A retired oncologist and survivor talks cancer in a digital world.
LAST YEAR, A DEAR friend received a cancer diagnosis and gave me a call. “Do you think I should put it on Facebook?” she asked. Her sister had suggested that by sharing updates about her planned surgery, she could efficiently keep people — friends, neighbors, cousins and selected colleagues — in the loop about her condition.
“Think before posting,” I advised. Social media does have its advantages for patients. “But once you post about your medical condition, you can’t take it back.” Besides, there’s a lot of misinformation out there. People will offer all kinds of advice.
Since I became a journalist in 2009, online resources for health have proliferated. Dozens of websites sponsored by government agencies, like the National Institutes of Health and Centers for Disease Control and Prevention, or run by disease-oriented nonprofit organizations, offer vetted facts and definitions, research updates, statistics and news of clinical trials.
Through disease-specific Facebook pages and Twitter hashtags, it’s easier than ever to connect with peer patients and caregivers. In Facebook groups, members trade tips for coping with hematological conditions including sickle cell disease, multiple myeloma and low platelets.
Social media facilitates ties between patients that tend to grow over time and may even be life-saving.
For people living alone or in rural areas, web ties represent more than a source of health information; these connections foster camaraderie and, surprisingly often, true friendships emerge. In recent years, I’ve seen patients and advocates gather at medical conferences; as online acquaintances meet in real life and spend occasional days together, the sense of caring and trust — between patients and within their virtual communities — becomes genuine and stronger.
Some patients choose to follow expert physicians on Twitter; a trusted doctor or hospital may indeed be one of the more reliable sources of online information about health. Yet sometimes it’s patients who take the lead in distributing careful updates. Social media posts, such as about a new blood thinner or lymphoma drug, may prompt patients to ask better questions of their providers and, in that way, lead to better care.
Web connections do carry risks, however. On the internet, anecdotes abound. Individuals’ stories may disproportionately affect others’ treatment choices. When a patient reports doing well on a new drug or in a clinical trial or enters remission, their improvement can spark a feel-good moment in their network. Conversely, news of someone entering hospice or dying can reverberate with unexpected depth, stirring sadness.
Fake news about health spreads on social media, just as it does for other topics. Doctors disagree; what one clinician calls a terrific new drug might be deemed dangerous by a colleague. Yet by following conversations among physicians, ordinary people may gain a better sense of legitimate medical debates that previously took place behind closed doors. Now, those discussions about data and evidence are exposed for all to read. This kind of information can be both confusing and illuminating.

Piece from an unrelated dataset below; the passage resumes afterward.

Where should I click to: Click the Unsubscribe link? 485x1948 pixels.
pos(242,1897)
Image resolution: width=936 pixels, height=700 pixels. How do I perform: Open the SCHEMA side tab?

Consider the loss of privacy. A man with chronic leukemia, for instance, might post enthusiastically about finding a doctor he likes and responding to medication. A few years later, perhaps when looking for a new job or partner, he may regret his prior openness.
Telling “the world” of your illness can yield sympathy and connections, but it cannot be undone. Joanna Fawzy Morales is a Los Angeles attorney who co-founded the nonprofit patient advocacy organization Triage Cancer with her sister, Monica Fawzy Bryant. The siblings aim to raise awareness of patients’ legal rights, including privacy and workplace concerns. Last June, I heard Morales speak before hundreds of cancer survivors at a Cancer and Careers meeting in New York City.
“What you post online can affect others besides you,” Morales said. She shared the cautionary tale of a woman who posted on Facebook that her daughter had breast cancer. The daughter, in her 30s, wasn’t keen on publicizing her diagnosis. Other, less obvious sources of lost privacy include having your name listed in disease-related charity events or being tagged in fundraising photos.
In the end, my friend elected not to share her diagnosis on social media. “I’m glad I held back,” she told me later. “I value my privacy too much. If I want to tell people, I can let them know by phone or email.” It’s each patient’s decision. As with almost any medical intervention, there are benefits and risks to consider.